Similar to Build & Deploy, maturity in this category will involve tools and automation. However, it is also important to constantly increase the test-coverage of the application to build up the confidence in speed with frequent releases. Usually test involves verifying expected functionality according to requirements in different ways but we also want to emphasize the importance of verifying the expected business value of released features.
MLOps: Continuous delivery and automation pipelines in machine learning
The lowest maturity level is sometimes called the initial or regressive state because it is highly inefficient. At this stage, when automation is applied to application delivery, it’s often ad hoc and isolated — usually instituted by a single workgroup or developer and focused on a particular problem. Nevertheless, organizations starting down the continuous delivery path have often standardized http://cofepublic.net/?rz=kp portions of software development, such as the build system using CMake, Microsoft Visual Studio or Apache Ant and a code repository, like GitHub. The journey that started with the Agile movement a decade ago is finally getting a strong foothold in the industry. Business leaders now have begun to embrace the fact that there is a new way of thinking about software development.

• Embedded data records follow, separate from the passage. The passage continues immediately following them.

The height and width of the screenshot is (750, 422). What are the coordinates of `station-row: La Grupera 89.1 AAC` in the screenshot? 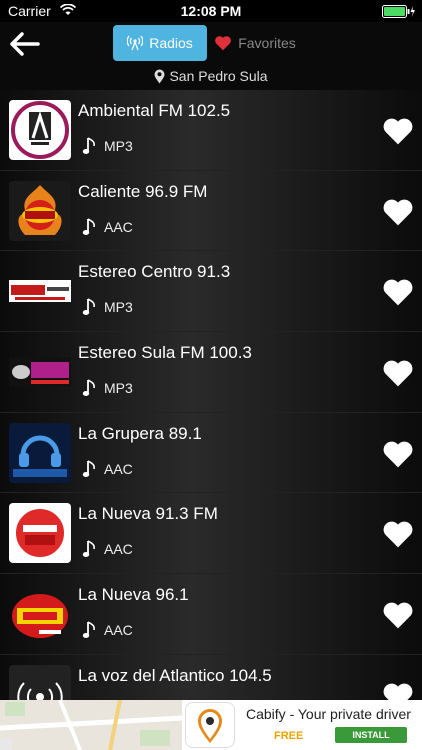 It's located at (211, 453).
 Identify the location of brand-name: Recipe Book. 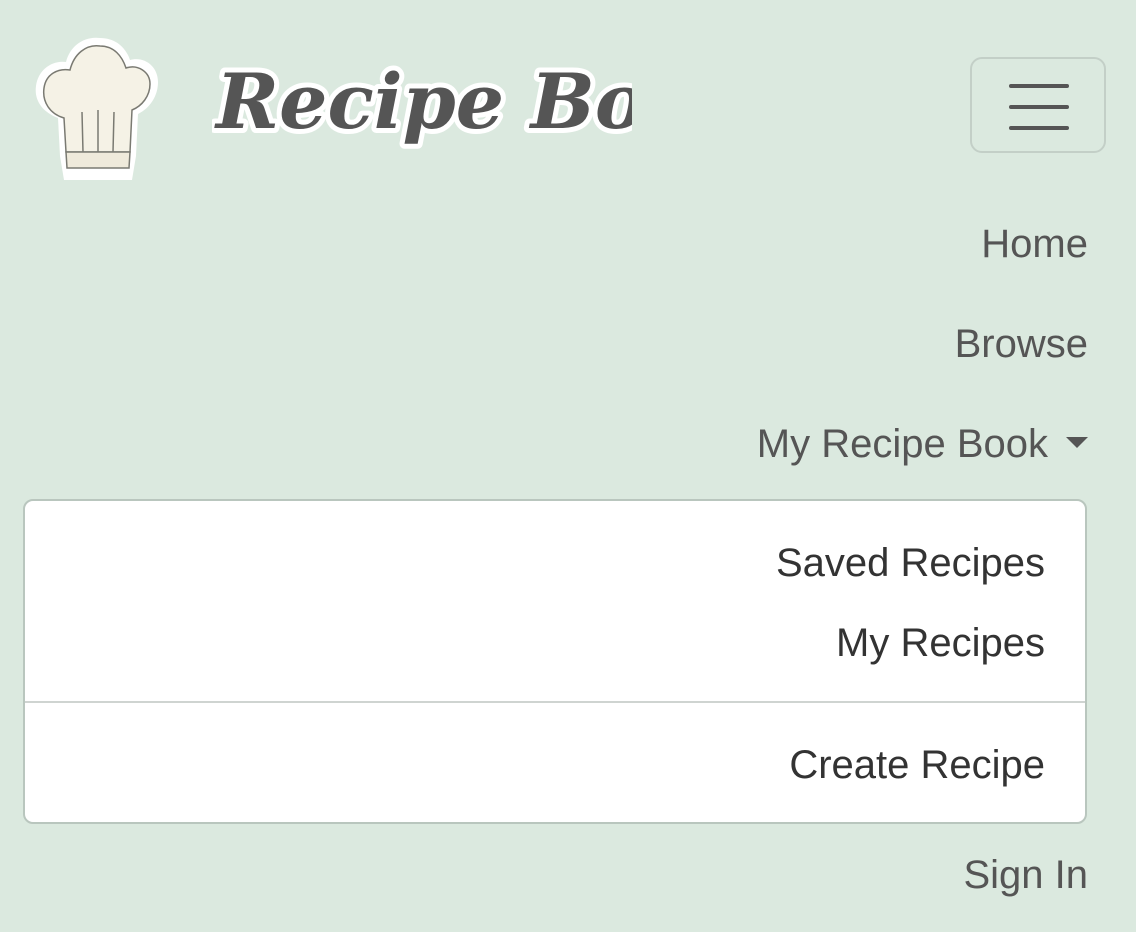
(422, 102).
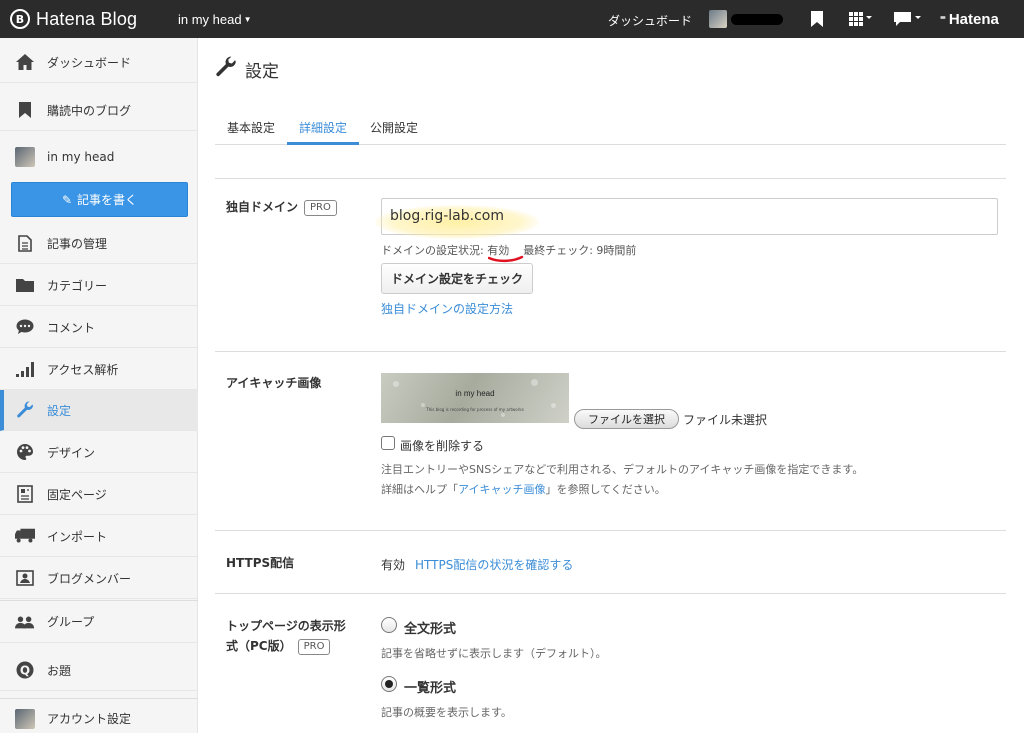 The image size is (1024, 733). Describe the element at coordinates (447, 308) in the screenshot. I see `domain-help-link: 独自ドメインの設定方法` at that location.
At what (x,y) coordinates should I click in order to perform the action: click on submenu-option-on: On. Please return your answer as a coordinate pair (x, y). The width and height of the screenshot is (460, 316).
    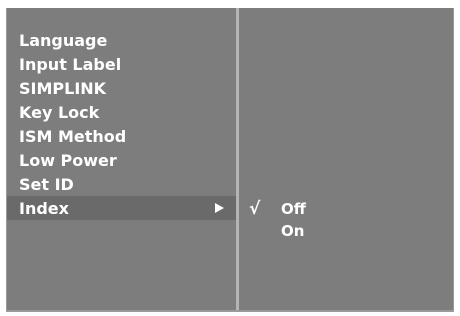
    Looking at the image, I should click on (345, 231).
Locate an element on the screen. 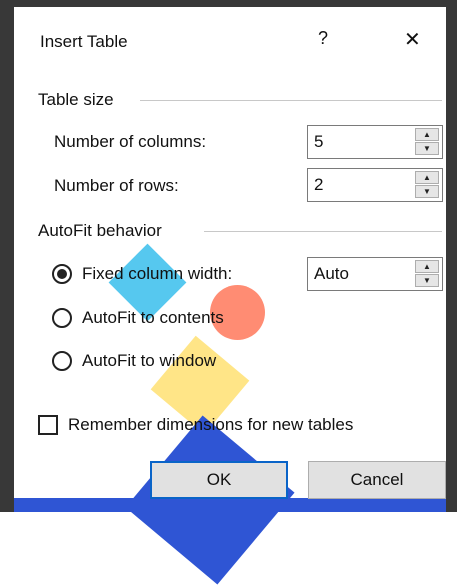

Each level represents a set of capabilities that an organization must have in order to achieve that level of maturity. The data analysis step is still a manual process for data scientists before
the pipeline starts a new iteration of the experiment. In any ML project, after you define the business use case and establish the
success criteria, the process of delivering an ML model to production involves
the following steps. These steps can be completed manually or can be completed
by an automatic pipeline. Andreas Rehn is an Enterprise Architect and a strong advocate for Continuous Delivery, DevOps, Agile and Lean methods in systems development.
Reporting at this stage would typically include static analysis of code and quality reports which might be scheduled so that the latest reports are always accessible to facilitate decisions on quality and where improvements are needed. Expert practices will include zero touch continuous deployment to production where every commit can potentially make it all the way to production automatically. A typical organization will have one or more legacy systems of monolithic nature in terms of development, build and release. Many organizations at the base maturity level will have a diversified technology stack but have started to consolidate the choice of technology and platform, this is important to get best value from the effort spent on automation. MLOps level 0 is common in many businesses that are beginning to apply ML to
their use cases.
Structuring Continuous Delivery implementation into these categories that follows a natural maturity progression will give you a solid base for a fast transformation with sustainable results. NISI has recently released the Continuous Delivery 3.0 maturity model, or CD3M. The Maturity Model guides the improvements of Continuous Delivery pipelines and/or software development processes in software organizations. The CD3M maturity model has five levels from Foundation level (1) towards Expert level (5).